Protein-losing gastroenteropathy (PLGE) is a syndrome with a chief complaint of hypoalbuminemia, which occurs due to plasma protein leakage in the gastrointestinal tract, leading to general edema, ascites, and pleural and pericardial effusions [1]. Various disorders are known to be associated with PLGE. Among these, systemic lupus erythematosus (SLE) and rheumatoid arthritis (RA) have been recognized as relatively common causes of PLGE in autoimmune diseases [2]. Menetrier's disease is known as a PLGE associated with Helicobacter pylori (H. pylori) infection, and it is reported that H. pylori eradication can successfully treat Menetrier’s disease; however, the relationship between PLGE and H. pylori infection is yet to be elucidated. In this study, we present the first case of asymptomatic primary biliary cholangitis (aPBC) that responded to H. pylori eradication therapy and improved protein leakage in the lower gastrointestinal tract.

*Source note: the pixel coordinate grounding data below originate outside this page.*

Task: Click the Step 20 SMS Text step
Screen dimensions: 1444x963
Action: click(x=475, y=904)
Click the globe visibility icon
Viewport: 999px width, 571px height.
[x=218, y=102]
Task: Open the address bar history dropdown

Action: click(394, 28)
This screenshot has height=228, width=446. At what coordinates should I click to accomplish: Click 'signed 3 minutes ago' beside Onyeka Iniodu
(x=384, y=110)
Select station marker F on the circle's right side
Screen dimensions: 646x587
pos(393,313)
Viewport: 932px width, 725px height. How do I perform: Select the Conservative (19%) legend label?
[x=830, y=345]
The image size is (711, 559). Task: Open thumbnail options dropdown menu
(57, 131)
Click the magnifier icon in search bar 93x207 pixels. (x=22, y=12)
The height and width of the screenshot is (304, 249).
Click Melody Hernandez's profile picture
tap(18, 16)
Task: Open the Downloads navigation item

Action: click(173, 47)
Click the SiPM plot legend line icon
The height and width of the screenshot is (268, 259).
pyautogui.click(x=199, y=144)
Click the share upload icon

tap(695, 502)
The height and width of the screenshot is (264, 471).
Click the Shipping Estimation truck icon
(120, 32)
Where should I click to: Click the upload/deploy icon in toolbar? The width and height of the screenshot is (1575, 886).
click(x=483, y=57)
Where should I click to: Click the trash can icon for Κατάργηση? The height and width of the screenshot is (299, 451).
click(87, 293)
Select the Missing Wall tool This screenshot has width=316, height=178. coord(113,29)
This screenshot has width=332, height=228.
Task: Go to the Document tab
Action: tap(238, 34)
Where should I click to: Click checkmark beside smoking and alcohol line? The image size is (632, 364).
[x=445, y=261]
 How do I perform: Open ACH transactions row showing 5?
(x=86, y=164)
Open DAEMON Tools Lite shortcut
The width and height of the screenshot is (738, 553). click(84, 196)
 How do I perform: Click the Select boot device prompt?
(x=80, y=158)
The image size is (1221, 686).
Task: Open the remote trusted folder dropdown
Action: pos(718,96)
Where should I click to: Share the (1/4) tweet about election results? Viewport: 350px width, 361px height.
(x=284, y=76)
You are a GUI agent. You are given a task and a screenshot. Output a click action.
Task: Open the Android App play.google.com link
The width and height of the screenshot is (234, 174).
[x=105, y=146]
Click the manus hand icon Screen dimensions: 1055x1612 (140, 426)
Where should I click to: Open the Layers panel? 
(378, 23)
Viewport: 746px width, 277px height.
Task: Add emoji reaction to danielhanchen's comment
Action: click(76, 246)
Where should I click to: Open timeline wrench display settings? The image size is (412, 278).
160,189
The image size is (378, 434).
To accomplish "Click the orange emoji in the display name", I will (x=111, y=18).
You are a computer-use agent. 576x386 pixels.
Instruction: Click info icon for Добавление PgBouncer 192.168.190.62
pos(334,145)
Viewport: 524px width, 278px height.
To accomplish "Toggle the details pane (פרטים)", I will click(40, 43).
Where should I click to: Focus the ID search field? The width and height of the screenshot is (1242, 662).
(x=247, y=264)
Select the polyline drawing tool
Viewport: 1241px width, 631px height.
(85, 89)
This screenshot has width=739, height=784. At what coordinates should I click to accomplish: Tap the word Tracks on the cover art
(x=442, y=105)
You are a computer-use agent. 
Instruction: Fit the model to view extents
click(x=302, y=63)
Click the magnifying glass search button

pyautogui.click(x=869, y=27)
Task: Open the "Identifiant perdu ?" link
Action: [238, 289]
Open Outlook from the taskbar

A 71-year-old woman visited another hospital for an investigation of hypoalbuminemia, liver dysfunction, and systemic edema. The patient’s medical history included type 2 diabetes mellitus and hypertension, for which she had been undergoing treatment since the age of approximately 50 years. There was no remarkable family history, and the patient was a social drinker who never smoked cigarettes. The results of laboratory tests were as follows: total bilirubin (T-Bil), 0.4 mg/dL; aspartate aminotransferase (AST), 67 IU/L; alanine aminotransferase (ALT), 76 IU/L; alkaline phosphatase (ALP), 590 IU/L; gamma-glutamyl transpeptidase (GGT), 279 IU/L; and albumin (Alb), 2.8 g/dL. Anti-nuclear antibody was 1:80, and antimitochondrial antibody was 12.7 U/mL. Computed tomography (CT) showed no remarkable finding except for subcutaneous edema and ascites (Fig. 1A). Esophagogastroduodenoscopy (EGD) showed atrophic gastritis, and a biopsy of the gastric mucosa showed H. pylori infection; however, it did not reveal giant gastric folds; a characteristic feature of Menetrier's disease (Fig. 2A, B). Colonoscopy showed lymphatic hyperplasia in terminal ileum and cecum (Fig. 3A, B), and histology of the cecum showed proliferation of lymph vessels. Capsule and balloon endoscopies showed multiple angiodysplasia and lymphatic hyperplasia in the ileum. The fecal alpha-antitrypsin clearance test result was 170 mL/day (0.4–19.0 mL/day), and ^99mTc-diethylenetriaminepentaacetic acid-binding human albumin scintigraphy showed protein leakage from the cecum to the transverse colon (Fig. 4). Finally, the patient was diagnosed with PLGE complicated with aPBC. The time course of treatment at the previous hospital is shown in Fig. 5. Ursodeoxycholic acid (UDCA) was administered for aPBC. After administering UDCA, liver function rapidly improved; however, hypoalbuminemia and edema remained; hence, prednisolone 50 mg was started for PLGE. No improvement of symptoms was observed after prednisolone administration. After several weeks, azathioprine (AZA) 100 mg/day was started for PLGE, but it was not effective and was tapered and discontinued (Fig. 5). As the patient's edema did not improve after 6 months of hospitalization, she was transferred to our hospital for rehabilitation.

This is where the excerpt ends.